Lines below starting with the line with "The width and height of the screenshot is (1216, 685)." and going on through the line with "Select 別名で保存(A)... menu entry" must be output exactly; the rest of the records must be left out.

(Stored data entries)
-- -- --

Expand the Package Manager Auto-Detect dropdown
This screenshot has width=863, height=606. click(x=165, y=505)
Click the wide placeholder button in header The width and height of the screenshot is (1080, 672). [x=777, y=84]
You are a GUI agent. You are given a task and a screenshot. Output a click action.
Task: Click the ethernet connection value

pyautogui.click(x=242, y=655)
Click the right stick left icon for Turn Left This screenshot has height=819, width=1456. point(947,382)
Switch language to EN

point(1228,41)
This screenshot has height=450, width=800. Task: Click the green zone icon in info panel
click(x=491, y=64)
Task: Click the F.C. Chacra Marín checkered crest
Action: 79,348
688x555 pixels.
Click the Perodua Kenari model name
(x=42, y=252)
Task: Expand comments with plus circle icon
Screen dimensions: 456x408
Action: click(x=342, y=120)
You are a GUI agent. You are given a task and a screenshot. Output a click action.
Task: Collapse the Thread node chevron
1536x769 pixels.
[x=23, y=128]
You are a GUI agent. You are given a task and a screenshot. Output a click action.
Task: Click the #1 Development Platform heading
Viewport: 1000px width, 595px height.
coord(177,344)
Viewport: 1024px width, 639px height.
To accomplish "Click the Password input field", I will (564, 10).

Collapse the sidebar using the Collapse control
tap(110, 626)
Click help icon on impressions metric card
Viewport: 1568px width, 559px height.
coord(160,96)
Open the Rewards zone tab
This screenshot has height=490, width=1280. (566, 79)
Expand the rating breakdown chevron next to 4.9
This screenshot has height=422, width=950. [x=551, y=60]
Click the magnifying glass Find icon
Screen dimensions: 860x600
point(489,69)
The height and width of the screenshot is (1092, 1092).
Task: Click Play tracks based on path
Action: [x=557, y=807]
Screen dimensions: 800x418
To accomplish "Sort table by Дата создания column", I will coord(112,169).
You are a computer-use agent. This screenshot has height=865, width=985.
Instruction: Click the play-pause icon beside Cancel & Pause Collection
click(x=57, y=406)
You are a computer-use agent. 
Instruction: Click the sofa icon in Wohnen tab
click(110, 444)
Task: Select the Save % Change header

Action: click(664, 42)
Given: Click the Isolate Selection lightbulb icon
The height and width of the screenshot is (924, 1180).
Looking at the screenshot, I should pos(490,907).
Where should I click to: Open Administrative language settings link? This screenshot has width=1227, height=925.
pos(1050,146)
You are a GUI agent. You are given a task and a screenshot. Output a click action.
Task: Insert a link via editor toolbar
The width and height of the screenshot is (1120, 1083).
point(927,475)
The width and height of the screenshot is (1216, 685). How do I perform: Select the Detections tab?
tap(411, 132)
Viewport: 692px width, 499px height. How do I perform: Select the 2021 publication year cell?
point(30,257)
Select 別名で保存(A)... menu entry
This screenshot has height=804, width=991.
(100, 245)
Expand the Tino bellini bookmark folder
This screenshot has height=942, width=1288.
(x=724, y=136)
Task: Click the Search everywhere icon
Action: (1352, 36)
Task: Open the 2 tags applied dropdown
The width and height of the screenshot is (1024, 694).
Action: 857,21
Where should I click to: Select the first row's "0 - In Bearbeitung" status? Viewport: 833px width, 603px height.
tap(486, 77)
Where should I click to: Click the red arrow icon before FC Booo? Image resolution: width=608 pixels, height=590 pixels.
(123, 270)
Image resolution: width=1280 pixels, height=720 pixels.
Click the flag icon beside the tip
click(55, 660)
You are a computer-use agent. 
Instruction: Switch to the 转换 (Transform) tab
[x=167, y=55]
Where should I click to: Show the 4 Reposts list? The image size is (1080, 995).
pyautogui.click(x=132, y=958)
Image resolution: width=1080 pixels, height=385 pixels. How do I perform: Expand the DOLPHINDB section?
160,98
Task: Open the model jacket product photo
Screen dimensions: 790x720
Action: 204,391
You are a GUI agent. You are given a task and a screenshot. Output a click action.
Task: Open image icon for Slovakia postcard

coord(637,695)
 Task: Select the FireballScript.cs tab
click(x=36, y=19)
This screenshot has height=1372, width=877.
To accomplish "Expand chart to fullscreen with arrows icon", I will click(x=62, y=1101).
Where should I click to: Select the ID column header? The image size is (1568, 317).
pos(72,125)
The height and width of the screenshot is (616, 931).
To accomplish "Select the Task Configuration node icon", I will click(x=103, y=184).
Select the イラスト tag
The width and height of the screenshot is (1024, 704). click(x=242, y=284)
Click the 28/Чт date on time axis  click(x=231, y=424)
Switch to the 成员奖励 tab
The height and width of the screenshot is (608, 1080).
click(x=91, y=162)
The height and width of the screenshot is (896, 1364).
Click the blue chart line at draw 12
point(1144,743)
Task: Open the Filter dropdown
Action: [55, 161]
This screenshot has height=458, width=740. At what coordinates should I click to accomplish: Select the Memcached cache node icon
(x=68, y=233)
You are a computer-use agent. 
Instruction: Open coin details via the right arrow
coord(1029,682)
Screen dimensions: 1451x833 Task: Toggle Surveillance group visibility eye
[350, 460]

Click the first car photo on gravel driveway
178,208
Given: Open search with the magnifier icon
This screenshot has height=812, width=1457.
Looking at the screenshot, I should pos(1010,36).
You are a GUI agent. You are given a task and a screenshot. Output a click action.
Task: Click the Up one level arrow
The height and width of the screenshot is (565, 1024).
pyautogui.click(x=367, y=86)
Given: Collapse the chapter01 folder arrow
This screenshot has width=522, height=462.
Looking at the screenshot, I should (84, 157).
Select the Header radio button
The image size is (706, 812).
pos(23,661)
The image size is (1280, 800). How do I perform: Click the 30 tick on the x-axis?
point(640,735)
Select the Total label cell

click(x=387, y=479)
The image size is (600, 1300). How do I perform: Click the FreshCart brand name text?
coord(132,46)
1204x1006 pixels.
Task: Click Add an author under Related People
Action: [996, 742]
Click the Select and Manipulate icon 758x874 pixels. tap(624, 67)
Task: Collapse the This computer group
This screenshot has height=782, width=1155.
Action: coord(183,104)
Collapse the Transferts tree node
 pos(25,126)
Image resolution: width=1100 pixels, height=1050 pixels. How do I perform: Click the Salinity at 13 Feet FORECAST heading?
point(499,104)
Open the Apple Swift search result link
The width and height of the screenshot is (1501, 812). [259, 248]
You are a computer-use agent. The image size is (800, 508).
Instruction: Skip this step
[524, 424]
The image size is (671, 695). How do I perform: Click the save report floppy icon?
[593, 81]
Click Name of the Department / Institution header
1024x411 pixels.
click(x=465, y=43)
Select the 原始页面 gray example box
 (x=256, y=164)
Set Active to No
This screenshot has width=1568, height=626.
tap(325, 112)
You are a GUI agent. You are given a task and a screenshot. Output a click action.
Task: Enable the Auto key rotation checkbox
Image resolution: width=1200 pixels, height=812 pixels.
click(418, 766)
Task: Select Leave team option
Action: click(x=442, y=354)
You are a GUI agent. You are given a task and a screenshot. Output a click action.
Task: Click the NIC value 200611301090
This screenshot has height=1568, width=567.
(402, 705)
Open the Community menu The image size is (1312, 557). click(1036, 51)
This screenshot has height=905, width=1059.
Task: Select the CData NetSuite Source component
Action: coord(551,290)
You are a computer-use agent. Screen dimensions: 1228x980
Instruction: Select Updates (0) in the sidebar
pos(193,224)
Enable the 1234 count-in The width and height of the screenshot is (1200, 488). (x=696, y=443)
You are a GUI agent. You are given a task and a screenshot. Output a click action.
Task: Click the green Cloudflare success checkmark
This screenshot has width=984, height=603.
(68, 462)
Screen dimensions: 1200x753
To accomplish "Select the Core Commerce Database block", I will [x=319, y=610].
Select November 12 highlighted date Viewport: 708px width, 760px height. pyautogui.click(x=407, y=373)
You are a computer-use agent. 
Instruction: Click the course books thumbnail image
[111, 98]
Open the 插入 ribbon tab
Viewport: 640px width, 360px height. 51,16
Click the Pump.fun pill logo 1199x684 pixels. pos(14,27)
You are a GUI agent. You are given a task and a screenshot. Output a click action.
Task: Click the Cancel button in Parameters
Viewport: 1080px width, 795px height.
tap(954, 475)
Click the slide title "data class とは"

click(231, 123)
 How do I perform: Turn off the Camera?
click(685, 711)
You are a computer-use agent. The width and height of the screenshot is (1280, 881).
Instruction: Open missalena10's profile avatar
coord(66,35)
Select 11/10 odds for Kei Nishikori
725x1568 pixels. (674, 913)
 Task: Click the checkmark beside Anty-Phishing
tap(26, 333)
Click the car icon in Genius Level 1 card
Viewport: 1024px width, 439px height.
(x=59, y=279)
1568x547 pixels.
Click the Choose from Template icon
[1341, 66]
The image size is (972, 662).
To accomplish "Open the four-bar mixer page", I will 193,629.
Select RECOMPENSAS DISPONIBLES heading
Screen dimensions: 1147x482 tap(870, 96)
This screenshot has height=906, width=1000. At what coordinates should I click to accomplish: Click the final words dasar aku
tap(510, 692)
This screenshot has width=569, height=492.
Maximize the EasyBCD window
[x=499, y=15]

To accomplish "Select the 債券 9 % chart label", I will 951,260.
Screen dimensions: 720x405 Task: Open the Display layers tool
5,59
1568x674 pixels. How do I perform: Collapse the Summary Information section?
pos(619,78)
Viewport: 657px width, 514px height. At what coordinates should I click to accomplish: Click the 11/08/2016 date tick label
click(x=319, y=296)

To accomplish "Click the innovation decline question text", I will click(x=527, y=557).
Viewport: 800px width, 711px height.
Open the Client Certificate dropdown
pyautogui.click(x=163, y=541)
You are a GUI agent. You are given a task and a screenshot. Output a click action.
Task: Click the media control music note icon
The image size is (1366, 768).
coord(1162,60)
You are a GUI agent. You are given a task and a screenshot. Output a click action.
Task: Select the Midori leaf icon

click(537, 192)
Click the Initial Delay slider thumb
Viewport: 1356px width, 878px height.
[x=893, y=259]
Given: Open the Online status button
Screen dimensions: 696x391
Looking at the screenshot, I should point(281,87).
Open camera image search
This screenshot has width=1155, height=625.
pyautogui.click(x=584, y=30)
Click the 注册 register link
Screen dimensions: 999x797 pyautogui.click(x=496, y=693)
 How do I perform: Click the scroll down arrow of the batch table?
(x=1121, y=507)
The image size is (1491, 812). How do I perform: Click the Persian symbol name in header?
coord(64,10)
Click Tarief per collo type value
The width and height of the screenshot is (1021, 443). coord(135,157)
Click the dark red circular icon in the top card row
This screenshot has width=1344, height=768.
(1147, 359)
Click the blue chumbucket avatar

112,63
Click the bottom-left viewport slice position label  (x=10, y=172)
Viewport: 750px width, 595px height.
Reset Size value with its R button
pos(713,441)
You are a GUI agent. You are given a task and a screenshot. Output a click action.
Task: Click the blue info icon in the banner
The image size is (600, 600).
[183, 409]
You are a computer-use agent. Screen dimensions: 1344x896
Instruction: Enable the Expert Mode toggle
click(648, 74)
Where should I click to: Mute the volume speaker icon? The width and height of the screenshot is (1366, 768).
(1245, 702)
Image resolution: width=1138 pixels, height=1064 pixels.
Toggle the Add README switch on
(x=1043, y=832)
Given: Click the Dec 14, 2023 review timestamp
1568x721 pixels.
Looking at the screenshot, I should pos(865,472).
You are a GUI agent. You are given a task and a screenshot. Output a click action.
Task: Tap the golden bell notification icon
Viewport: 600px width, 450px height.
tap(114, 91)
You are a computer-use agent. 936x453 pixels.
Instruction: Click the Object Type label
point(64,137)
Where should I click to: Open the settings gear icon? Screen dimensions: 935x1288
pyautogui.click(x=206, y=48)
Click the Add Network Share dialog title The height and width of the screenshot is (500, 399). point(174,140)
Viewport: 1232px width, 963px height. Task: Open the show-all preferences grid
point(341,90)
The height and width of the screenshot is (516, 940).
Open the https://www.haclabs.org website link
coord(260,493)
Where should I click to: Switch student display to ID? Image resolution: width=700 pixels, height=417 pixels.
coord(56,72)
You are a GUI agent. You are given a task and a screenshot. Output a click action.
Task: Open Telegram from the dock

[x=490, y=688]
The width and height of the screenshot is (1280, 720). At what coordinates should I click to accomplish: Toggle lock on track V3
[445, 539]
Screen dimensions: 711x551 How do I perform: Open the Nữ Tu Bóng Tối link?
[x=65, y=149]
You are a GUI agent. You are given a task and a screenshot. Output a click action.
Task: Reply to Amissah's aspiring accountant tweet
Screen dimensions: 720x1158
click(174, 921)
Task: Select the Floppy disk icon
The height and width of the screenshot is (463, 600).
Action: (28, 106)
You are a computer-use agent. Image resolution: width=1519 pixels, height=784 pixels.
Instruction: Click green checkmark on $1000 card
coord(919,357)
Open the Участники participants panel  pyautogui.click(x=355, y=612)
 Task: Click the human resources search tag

-- -- --

Output for this task:
The width and height of the screenshot is (1216, 685). How do I perform: Select the Detections tab?
tap(411, 132)
Viewport: 692px width, 499px height. How do I perform: Select the 2021 publication year cell?
point(30,257)
Select 別名で保存(A)... menu entry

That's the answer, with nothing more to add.